-------- Available data

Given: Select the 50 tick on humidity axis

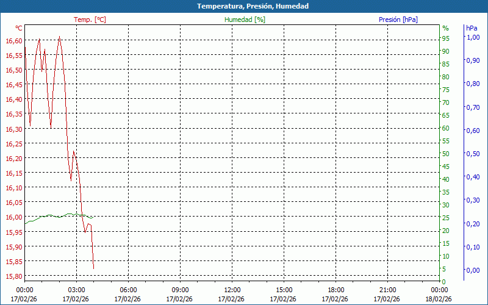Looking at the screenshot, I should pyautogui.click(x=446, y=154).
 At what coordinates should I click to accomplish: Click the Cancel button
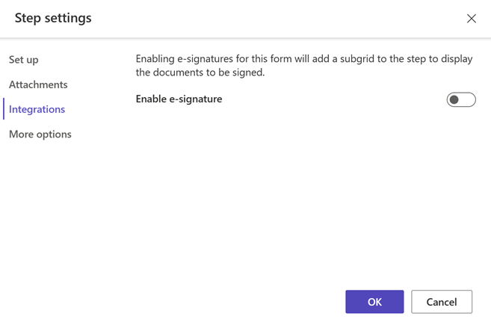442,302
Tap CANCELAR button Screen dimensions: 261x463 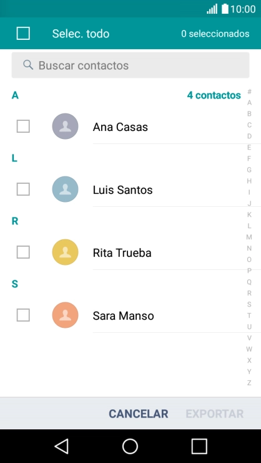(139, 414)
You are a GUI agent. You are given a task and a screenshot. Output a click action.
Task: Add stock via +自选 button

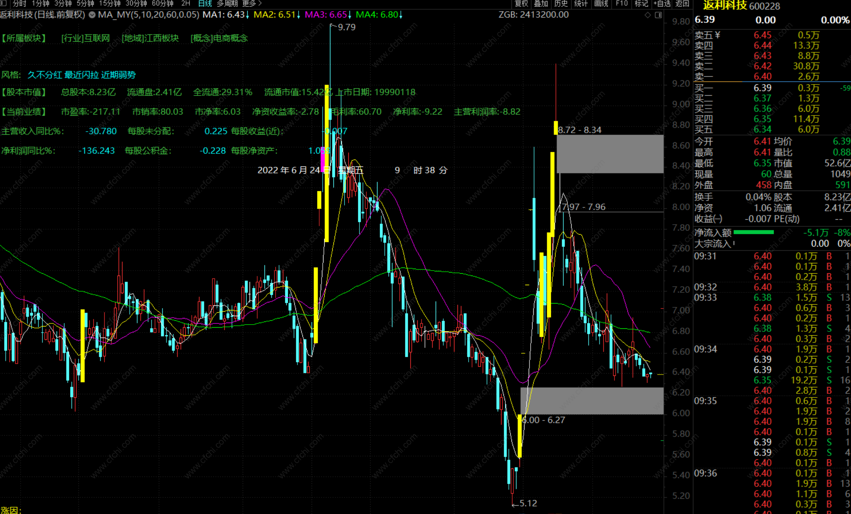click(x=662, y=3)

----------------

▸ **The problem**: Output the lines of the data exactly, starting with the line that contains "You are a GUI" and continuing through the end of the data, and omit the pictures from your answer.

▸ **Response to this task**:
You are a GUI agent. You are given a task and a screenshot. Output a click action.
Task: Add stock via +自选 button

click(x=662, y=3)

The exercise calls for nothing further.